その日はもう劇どころではなくなってしまった。

 

 夕方になり、劇どころではなくなってしまった勇者部は部室へと戻ってきていた。先程まで何処にもいなかった美遊もここに全員が集まることを知っていたかのように、先に部室へと来ていた。

 友奈はずっと俯いたままでいる。それは劇を途中棄権してしまったことに対しての申し訳ないという感情なのか、それとも大切な人を忘れてしまっていた後悔のなんだろうか。どちらにせよ、やはり俺は人の心はわからないらしい。

 

「乃木、説明お願いしてもいいかしら」

 

 席に着いた風先輩に促され、園子は頷いてから何が起きているのかの説明を始めた。

 

「まず最初にこの記憶は作られたもの。嘘ってこと」

 

「うえ?」

 

 風先輩の間抜けな声。樹や夏凛も混乱している様子が見てわかった。

 

「何かとても悪いことが起きていて、私たちはそれを無かったことにしようとしている」

 

 銀はその何かとても悪いことというのを即座に言い当てた。その上で銀は皆に問う。

 

「東郷美森という一人の少女がいない。風先輩、夏凛、樹。アタシたち本当に7人だった?」

 

「銀ちゃんの言う通りだよ。皆んな、思い出してよ!ここに、本当は東郷美森って言う子がいたんだよ!」

 

 友奈が必死に訴えかける。二人に問われた夏凛は確認するように指を折りながら確認していく。

 

「友奈、風、樹、晴哉、園子、銀。あと私でしょ?…他にだ、れ…!?」

 

 夏凛が信じられないとばかりに目を見開いた。

 風先輩と樹もそれに釣られて、波紋を広げるように次々と伝播していった。

 

「東郷は!?東郷は何処よ!」

 

「…消されてるんだ。世界から」

 

 もうこの問題の答えははっきりとしていた。いかほどの力なのか、俺たちの記憶から、東郷美森という一人の少女が消えている。
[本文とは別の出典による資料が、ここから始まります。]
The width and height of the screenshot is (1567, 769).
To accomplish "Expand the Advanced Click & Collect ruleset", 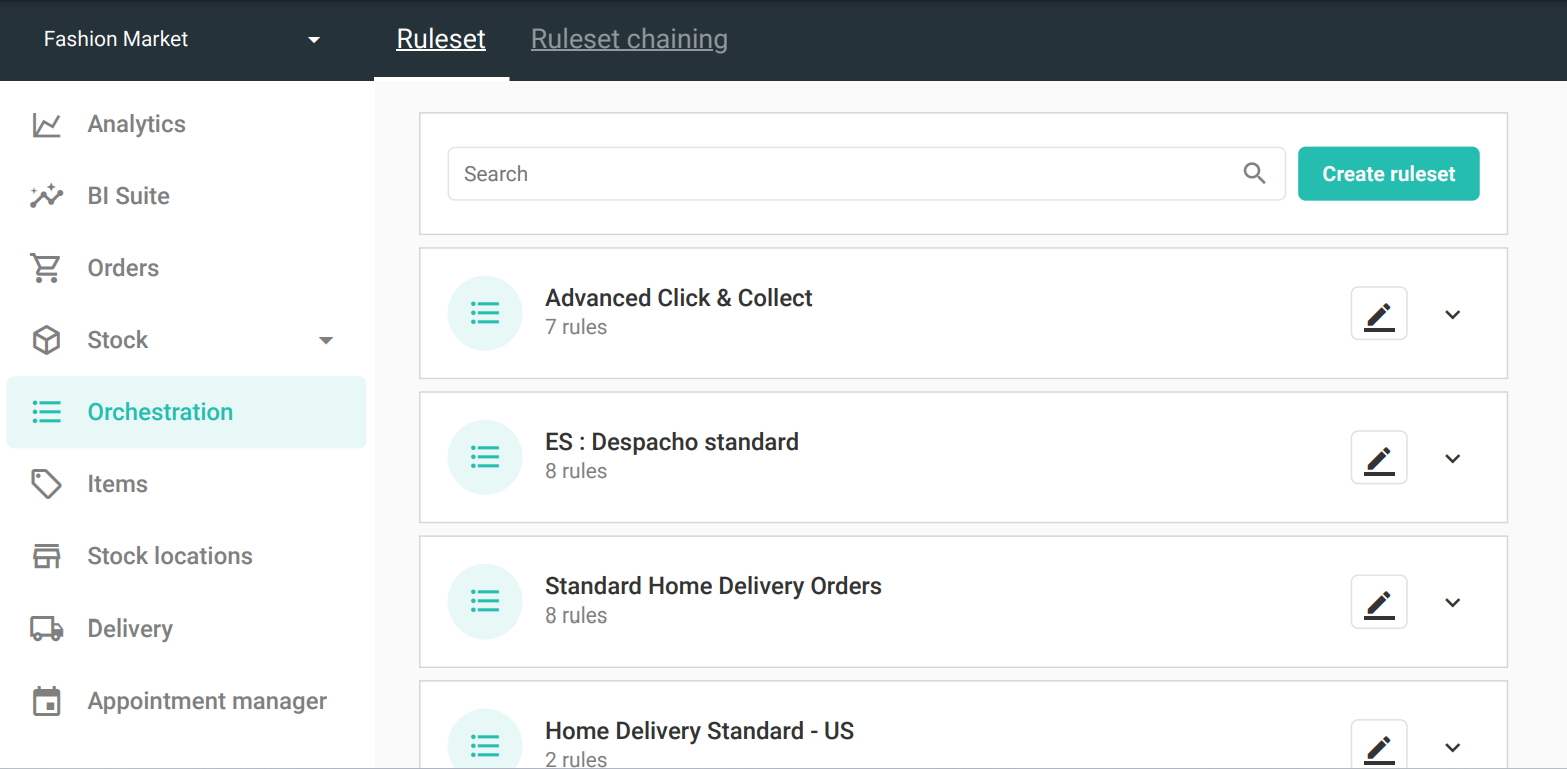I will coord(1453,314).
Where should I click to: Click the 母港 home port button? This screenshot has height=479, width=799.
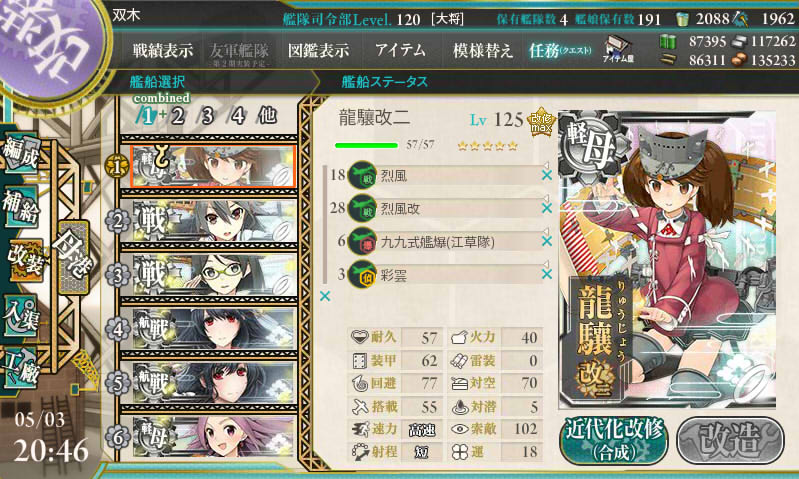click(x=74, y=257)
 そのことを再確認したのか、風先輩は自分の唇を強く噛んだ。

 

「私、部長なのに…また……!」

 

「でも、これで思い出した……。なんで?何が起こってるの?」

 

 友奈が虚空へと問う。答えは返ってこない。

 

「わっしー、今、どこで何をしてるの?」

 

 園子も、友奈につられるように何もない場所に答えが返ってこないと知りつつも、問うことしかできなかった。

 

 その日は、各々動揺が激しく、これ以上はまともな判断ができないということでその場で解散となった。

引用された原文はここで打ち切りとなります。